Carry on the transcript below about abandoned orange groves in Florida, picking up right after its last line.

__PROVIDED TEXT__:

___

CALLIE WALKER: We have seen a large exodus out of the industry, unfortunately.
MESZAROS: The department's Callie Walker says the ghost groves left behind are dangerous. That's because citrus greening is spread by an insect called a psyllid, and they thrive in these uncontrolled areas. Walker treks through an abandoned orange grove in Hendry County. The property has not been mowed in months. The grass is really tall. Out of place plants have sprouted up between rows of mostly dried out orange trees.
WALKER: It's hard to see it. You never get used to it because you know that somebody's livelihood is gone. You know, you are seeing the loss of an iconic industry to the state of Florida, and it's heartbreaking.

___

__SUPPLIED DATA__:
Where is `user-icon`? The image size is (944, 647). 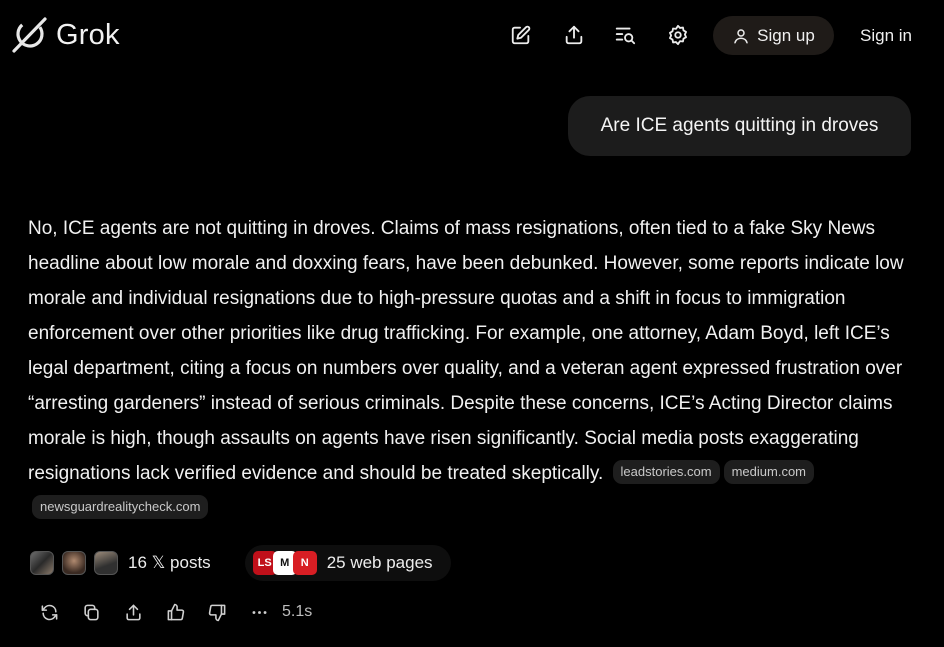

___

__RESULT OF THIS EXERCISE__:
MESZAROS: Soon, the state ag. department will shred these trees, turning them in the wood chips to rid the property of citrus greening. This is part of a federally funded program to remove abandoned groves when growers cannot afford to do it themselves. Some farmers, like James Paul, are finding new uses for their land. He wants to plant blueberries or peaches or may even raise cattle. But his real love is raising citrus and saving the groves he has left.
PAUL: Those are the ones I make sure are right at the end of the day before I go home so I can actually sleep at night.
MESZAROS: Paul vows to keep fighting citrus greening, trying different nutritional plans and testing grove samples. He can afford to do this, but for some, this isn't an option anymore. They're done. For NPR News, I'm Jessica Meszaros in Fort Myers, Fla.